Impact on image quality and radiation exposure in coronary CT angiography: 100 kVp versus 120 kVp.Acta Radiol. 2010 Oct; 51(8):903-9.AR
The risk of radiation-induced cancer has become a major concern with the increasing use of computed tomography (CT).
To compare image quality and radiation doses when decreasing X-ray tube peak kilovoltage (kVp) from 120 to 100 kVp in patients undergoing coronary CT angiography (CCTA).
MATERIAL AND METHODS
Patients referred for evaluation of suspected coronary artery disease (CAD) underwent 64-channel detector CCTA using a tube voltage of either 120 kVp (n = 46) or 100 kVp (n = 82). The individual volume CT dose index (CTDI(vol)) and dose length product (DLP) were recorded and effective radiation dose was estimated on the basis of DLP. Subjective image quality was assessed by two radiologists on per-patient based consensus. Vascular density and image noise were quantified in the left main coronary artery (LMCA) and proximal ascending aorta (AA). Mean density in the adjacent perivascular tissue was also quantified. Contrast-to-noise ratio (CNR) was calculated. Corresponding invasive coronary angiography (ICA) was performed, which constituted the gold standard.
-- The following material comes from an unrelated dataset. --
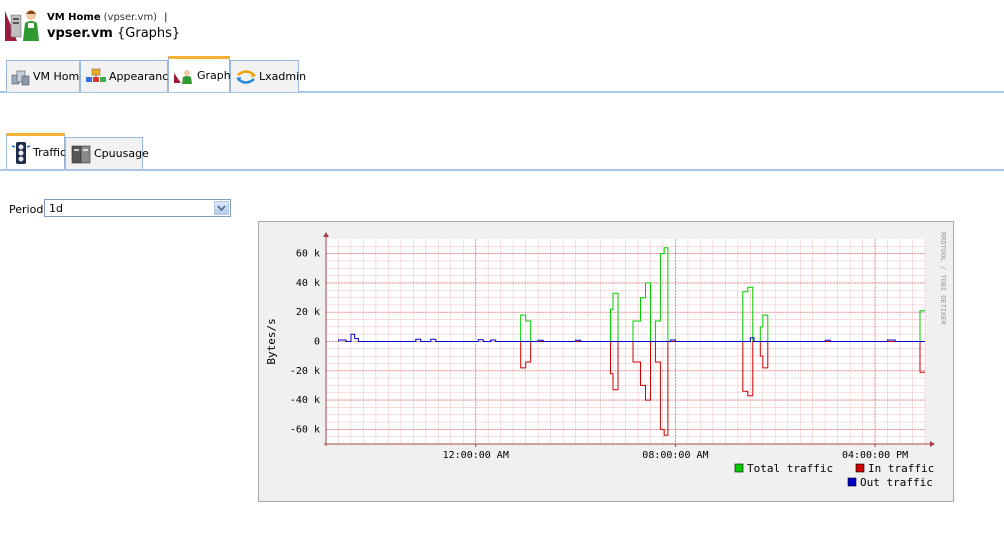 This screenshot has height=555, width=1004. Describe the element at coordinates (56, 208) in the screenshot. I see `period-select-value: 1d` at that location.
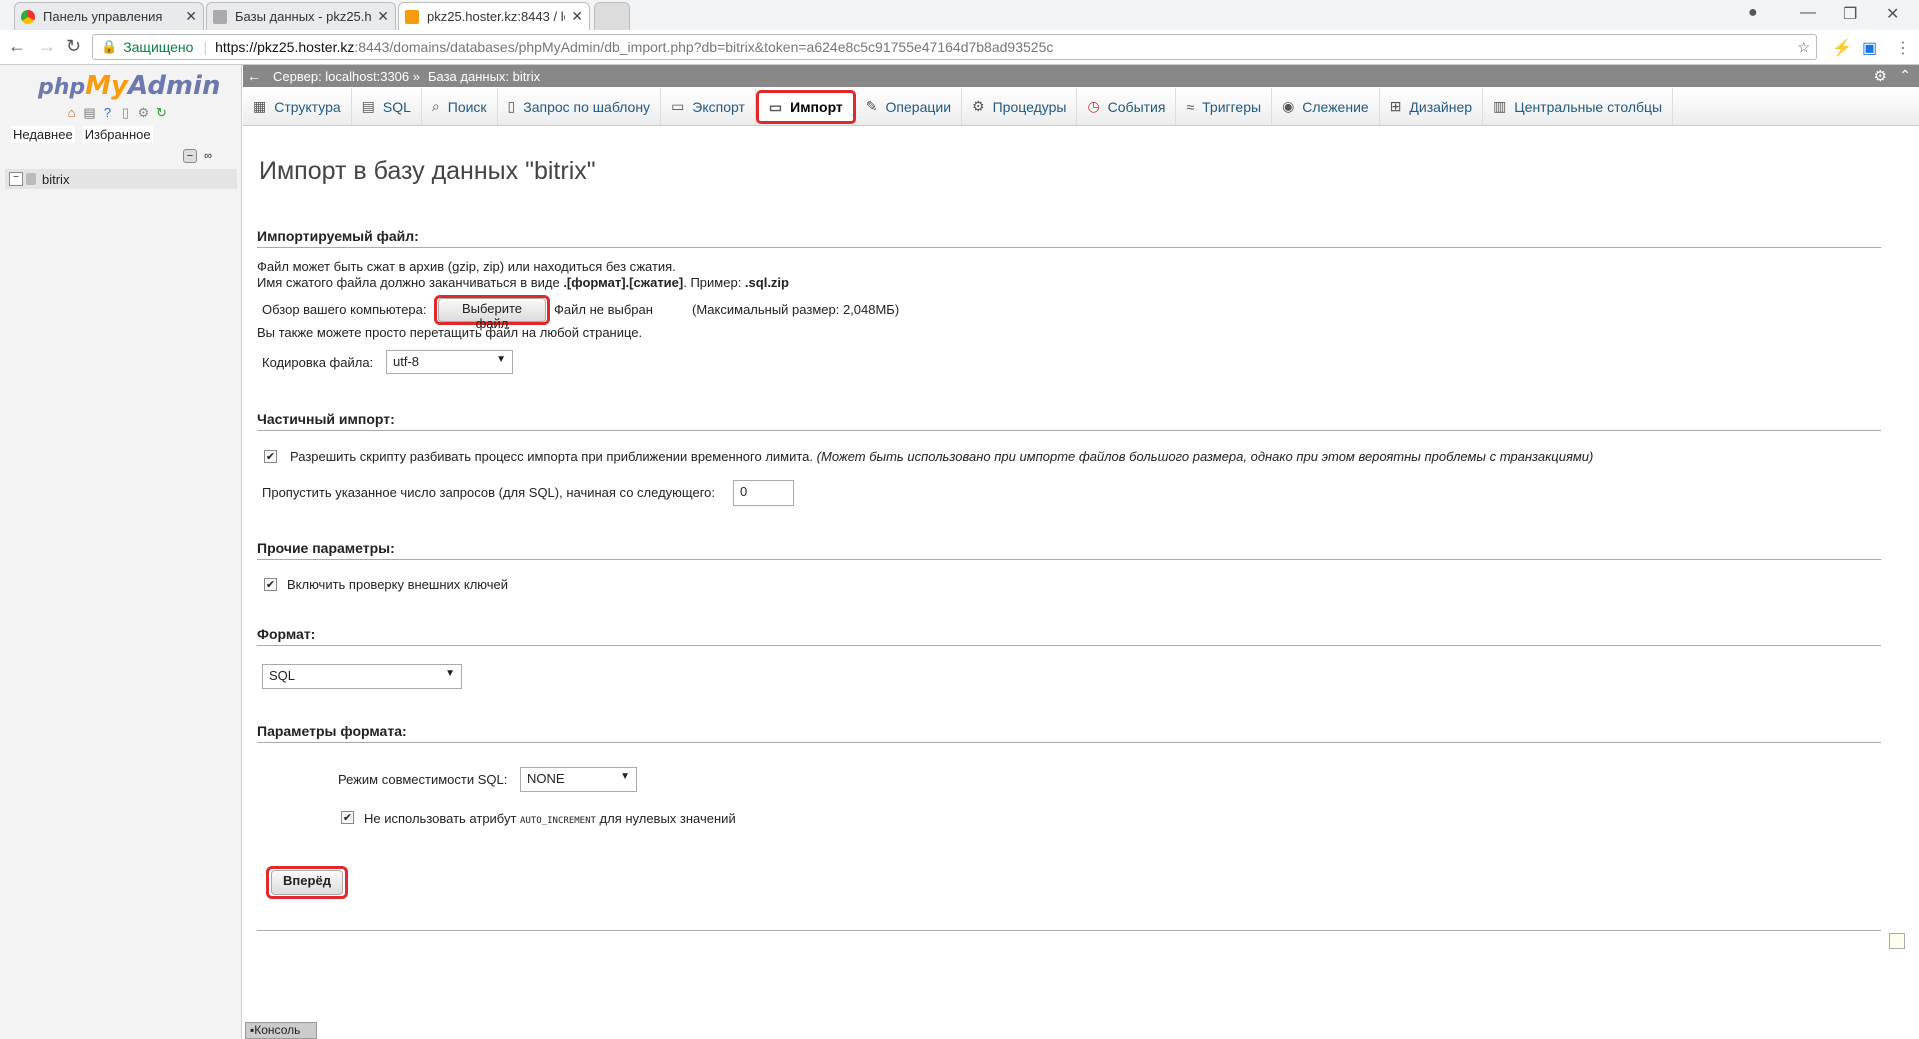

Mean values in the 100/120 kVp cohorts regarding CNR in the LMCA were 12.7/16.0 (P<0.0001)) and in the AA 13.2/17.2 (P<0.0001), CTDI(vol) 34.4/57.4 mGy (a 40% reduction, P<0.0001), DLP 578/1125 mGy × cm (P<0.0001), and estimated effective dose 9.6/20.2 mSv (P<0.0001). There was no statistically significant difference in subjective image quality between the two cohorts. The sensitivity to detect significant coronary stenoses was 88% (120 kVp) and 84% (100 kVp) and the specificity was 71% (120 kVp) and 74% (100 kVp), respectively.
By reduction of tube voltage from 120 to 100 kVp at CCTA, while keeping all other scanning parameters unchanged, the radiation dose to the patient can be almost halved while keeping the diagnostic image quality at a clinically acceptable level.